Blog: Under-fire UK retailer Co-op sees chairman quit
Dean Best | 19 November 2013
The Co-operative Group, the UK's fifth-largest grocer, has had its issues in food retail in recent times but those challenges are nothing compared to the headlines its banking business has attracted. And, today, after weekend allegations linking drug dealing to the former chair of the Co-op Bank, the group's chairman handed in his resignation.
Len Wardle is to step down as chairman of The Co-operative Group "with immediate effect". The announcement, made this morning, came 48 hours after lurid newspaper allegations Paul Flowers, the ex-chair of the Co-op's banking arm, had been filmed buying crack cocaine, days after he had been grilled by UK legislators on the near-collapse of that side of the Co-op's business.
In a statement, Wardle said he had led the board that had appointed Flowers and added: "It is right I step down now, ahead of my planned retirement in May next year."
Wardle said the allegations about the behaviour of Flowers - a Methodist minister - have "raised a number of serious questions for both the bank and the group".
Ursula Lidbetter, The Co-op's deputy chair and chief executive of the Lincolnshire Co-operative Society, will take over from Wardle.

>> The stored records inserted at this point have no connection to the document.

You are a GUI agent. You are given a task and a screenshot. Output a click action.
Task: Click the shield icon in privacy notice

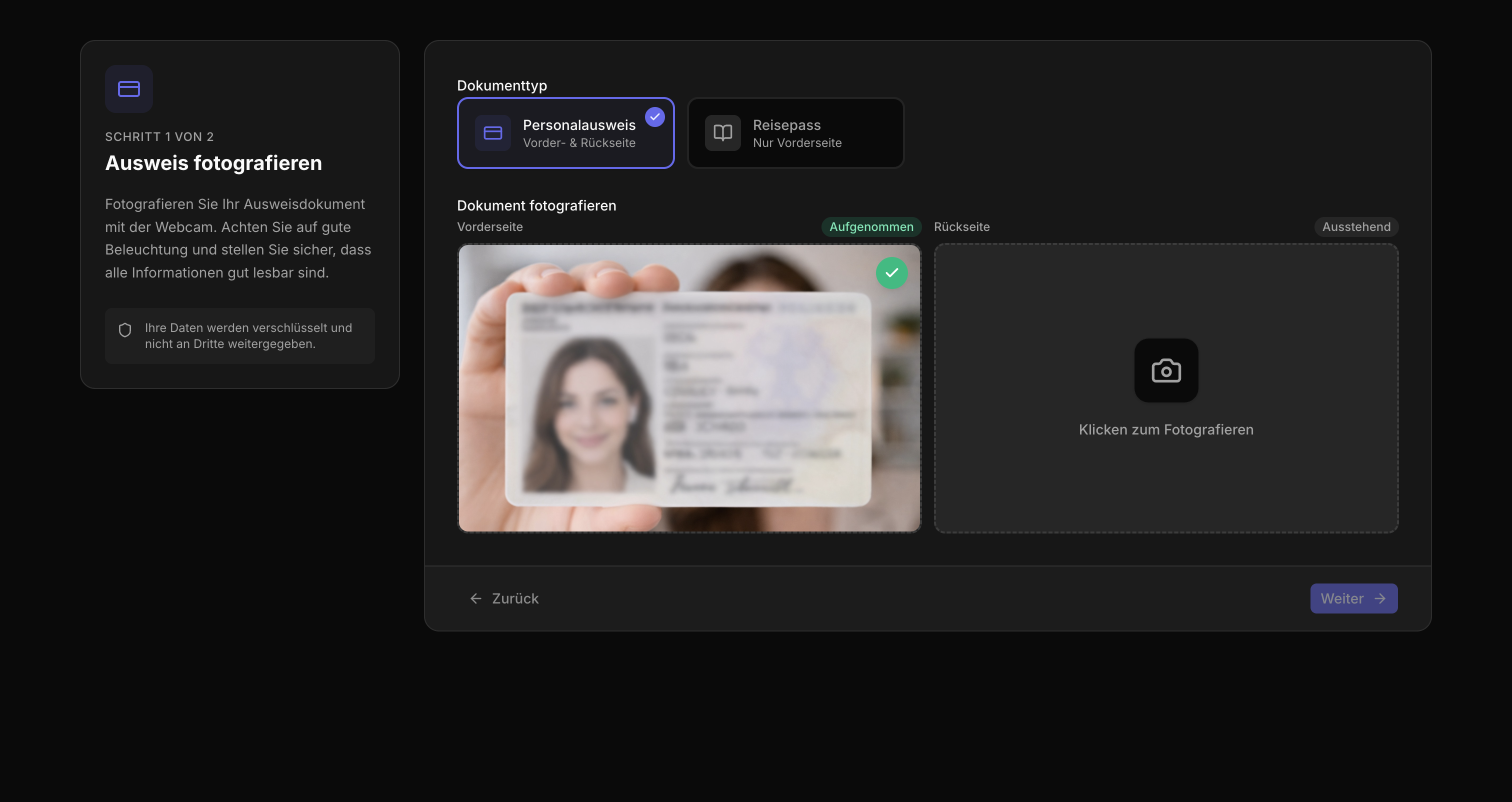coord(125,330)
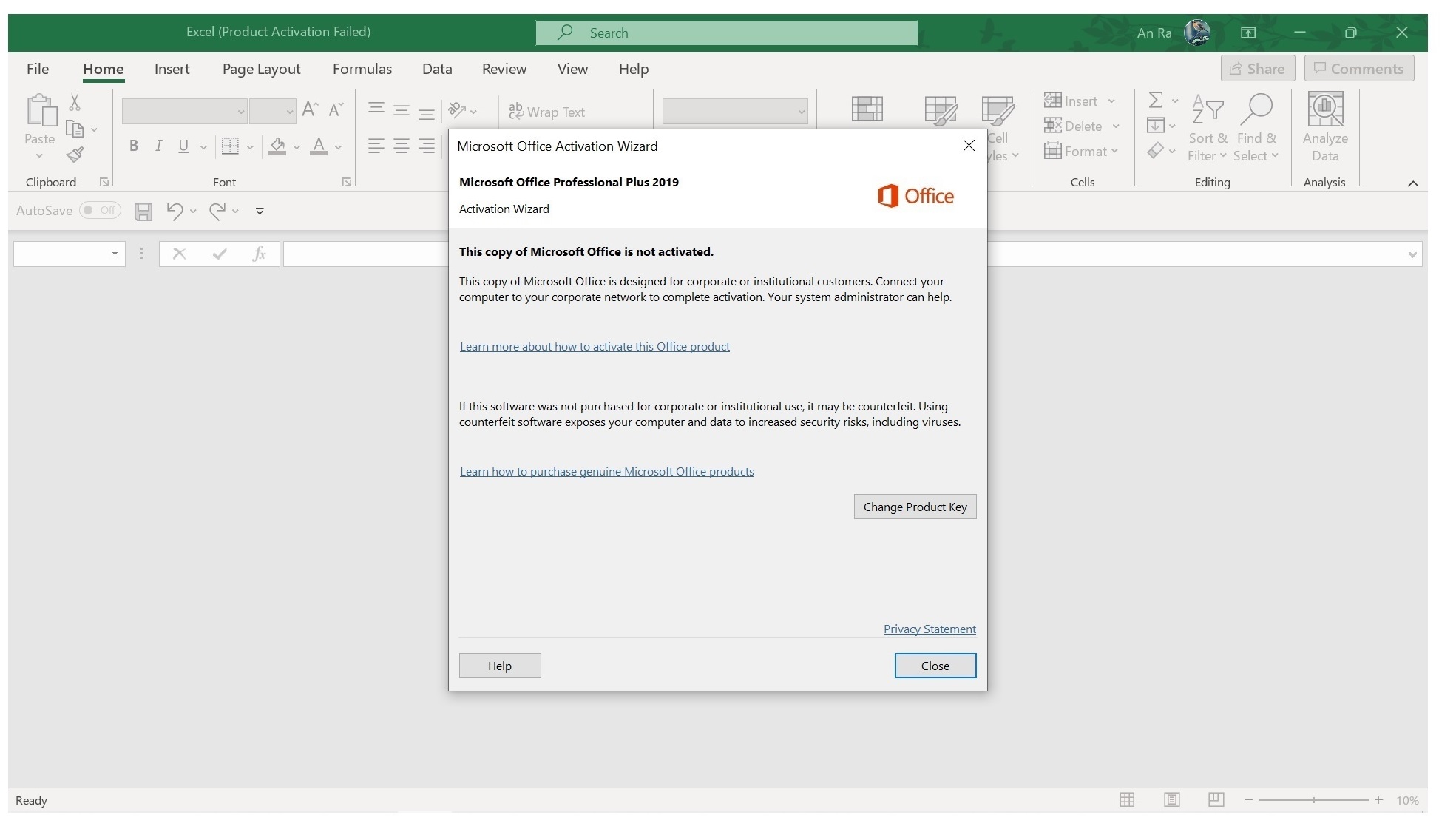Open the Privacy Statement link
1456x829 pixels.
click(x=929, y=629)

"These are very difficult times for The Co-operative Group and the wider movement, but I believe that we can and will come through this period stronger than ever by facing up to our challenges," Lidbetter said.
The Co-op's reputation as a mutual organisation had been dented after the collapse of its high-profile bid to buy over 630 bank branches from Lloyds. The company pulled the offer for the branches in April, citing the economy and regulation on the financial sector. In June, The Co-op announced plans to list part of its banking arm in a bid to plug a GBP1.5bn hole in its finances.
Flowers became chairman of The Co-op Bank in 2010 but stepped down from the role in May as the division's financial problems became clear.
His appearance in front the House of Commons Treasury Select Committee was derided by industry watchers as he struggled with what appeared to be basic facts. However, the claims in The Mail on Sunday raised eyebrows - and raised more questions about corporate governance at The Co-operative Group.
The Co-op is battling pressures from major grocery rivals Tesco, Asda, Sainsbury's and Morrisons in the UK's growing convenience sector, although like its larger competitors, it is also likely feeling the pinch from discounters Aldi and Lidl. The latest Kantar Worldpanel data, out today, showed The Co-op saw its share of the UK grocery market fall again, dipping from 6.5% to 6.3% in the 12 weeks to 10 November.
The Co-op's food arm is looking to improve its performance through a conversion of its stores to a new "fresh format", through product innovation and, down the line, a move online.
It will be a challenge, however, in a market that is as competitive as ever, with its larger retailers all investing in those areas, and with the discounters winning over more shoppers every quarter.
And while The Co-op's food arm and its boss Steve Murrells works on those plans, higher up, the organisation is battling to restore its reputation.